NAWI: News Articles and Knowledge
(2021 – 2026)
The aim of NAWI is to dynamically extract news narratives from various news articles in real time. For this purpose, Named Entity Recognition and Relation Extraction methods are used to create so-called RDF triples, with the help of which a temporal knowledge graph is to be created. The graph is then to be made individually queryable and usable for the end user in a web UI interface.
Tasks and objectives
Every day, vast amounts of news articles are made available on the World Wide Web, which contain immense information potential. However, these articles are so-called unstructured data, which must first be processed using automated procedures in order to extract meaningful information.
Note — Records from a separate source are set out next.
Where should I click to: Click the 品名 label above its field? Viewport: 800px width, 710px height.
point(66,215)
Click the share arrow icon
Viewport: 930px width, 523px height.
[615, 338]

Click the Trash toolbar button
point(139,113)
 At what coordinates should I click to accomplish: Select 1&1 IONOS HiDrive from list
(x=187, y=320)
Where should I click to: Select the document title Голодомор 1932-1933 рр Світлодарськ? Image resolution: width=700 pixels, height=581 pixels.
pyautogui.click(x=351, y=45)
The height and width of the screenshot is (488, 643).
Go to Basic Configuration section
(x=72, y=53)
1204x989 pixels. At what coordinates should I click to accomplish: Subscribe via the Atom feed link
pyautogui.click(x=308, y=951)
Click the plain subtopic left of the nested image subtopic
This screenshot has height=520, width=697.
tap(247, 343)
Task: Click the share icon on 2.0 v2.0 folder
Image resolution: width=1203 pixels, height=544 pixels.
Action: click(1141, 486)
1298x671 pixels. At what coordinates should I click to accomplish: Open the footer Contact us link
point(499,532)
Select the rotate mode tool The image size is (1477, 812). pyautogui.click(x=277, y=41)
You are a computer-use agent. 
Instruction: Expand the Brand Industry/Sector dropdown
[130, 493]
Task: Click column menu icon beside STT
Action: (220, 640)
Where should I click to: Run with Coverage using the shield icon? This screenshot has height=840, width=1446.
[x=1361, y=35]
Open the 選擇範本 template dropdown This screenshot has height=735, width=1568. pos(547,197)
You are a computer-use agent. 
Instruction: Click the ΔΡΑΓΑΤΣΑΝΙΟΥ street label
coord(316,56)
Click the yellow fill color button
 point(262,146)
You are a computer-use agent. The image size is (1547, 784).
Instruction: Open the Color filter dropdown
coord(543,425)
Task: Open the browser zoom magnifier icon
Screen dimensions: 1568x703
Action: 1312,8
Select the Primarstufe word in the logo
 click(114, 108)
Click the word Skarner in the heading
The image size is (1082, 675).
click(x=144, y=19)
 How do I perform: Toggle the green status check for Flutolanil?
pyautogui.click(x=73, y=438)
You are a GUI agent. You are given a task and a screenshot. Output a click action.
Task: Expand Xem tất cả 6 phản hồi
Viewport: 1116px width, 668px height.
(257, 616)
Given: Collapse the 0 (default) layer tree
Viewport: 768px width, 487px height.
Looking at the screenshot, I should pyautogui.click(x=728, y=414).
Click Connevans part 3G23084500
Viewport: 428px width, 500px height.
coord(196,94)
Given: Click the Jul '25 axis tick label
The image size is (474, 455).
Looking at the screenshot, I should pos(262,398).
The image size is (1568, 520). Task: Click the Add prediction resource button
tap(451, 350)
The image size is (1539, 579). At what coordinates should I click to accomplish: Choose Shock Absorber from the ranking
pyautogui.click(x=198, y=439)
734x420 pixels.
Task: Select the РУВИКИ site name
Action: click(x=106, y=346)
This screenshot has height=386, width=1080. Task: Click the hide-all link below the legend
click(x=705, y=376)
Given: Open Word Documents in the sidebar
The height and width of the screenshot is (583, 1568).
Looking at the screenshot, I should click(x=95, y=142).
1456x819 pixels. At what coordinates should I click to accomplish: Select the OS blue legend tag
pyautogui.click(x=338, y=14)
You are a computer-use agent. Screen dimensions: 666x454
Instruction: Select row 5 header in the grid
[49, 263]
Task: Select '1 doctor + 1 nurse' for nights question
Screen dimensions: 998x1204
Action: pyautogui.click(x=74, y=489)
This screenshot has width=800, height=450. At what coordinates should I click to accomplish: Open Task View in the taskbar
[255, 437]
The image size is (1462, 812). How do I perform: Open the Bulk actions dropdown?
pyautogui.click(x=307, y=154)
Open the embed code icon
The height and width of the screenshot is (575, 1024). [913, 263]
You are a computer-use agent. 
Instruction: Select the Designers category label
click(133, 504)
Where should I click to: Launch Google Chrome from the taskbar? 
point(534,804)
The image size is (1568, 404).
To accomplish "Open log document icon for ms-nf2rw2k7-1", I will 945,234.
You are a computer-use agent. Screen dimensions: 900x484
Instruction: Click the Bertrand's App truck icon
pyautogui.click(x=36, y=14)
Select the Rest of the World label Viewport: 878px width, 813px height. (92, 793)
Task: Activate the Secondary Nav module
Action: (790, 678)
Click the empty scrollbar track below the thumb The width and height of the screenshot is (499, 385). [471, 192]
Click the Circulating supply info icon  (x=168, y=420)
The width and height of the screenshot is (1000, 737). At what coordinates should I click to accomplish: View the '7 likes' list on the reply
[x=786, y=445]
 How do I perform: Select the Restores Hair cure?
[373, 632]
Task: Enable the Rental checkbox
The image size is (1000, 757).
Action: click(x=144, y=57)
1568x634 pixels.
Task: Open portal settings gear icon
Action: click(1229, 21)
As part of the project, named entities such as personal names, company names, place names, etc. are first to be recognized and extracted from the messages using Named Entity Recognition (NER). In addition, SpotLight Detection must be used to recognize and extract so-called concepts in the messages. The DBpedia Knowledge Graph is used to recognize the concepts. The concepts and entities are then to be transferred into a syntax tree for the respective record of the message article.
After successful extraction, relations between entities or concepts should then be found and merged into statement triples of the form subject - predicate - object. At the same time, it should always be possible to trace which news article each triple originates from.
Finally, it will be investigated how the extracted triples can be linked to a knowledge graph and consequently how the knowledge graph can be expanded accordingly. An analysis of temporal changes in the knowledge graph should then be carried out to increase transparency.
Suitable visual analytics methods must be tested with regard to the graphical interface.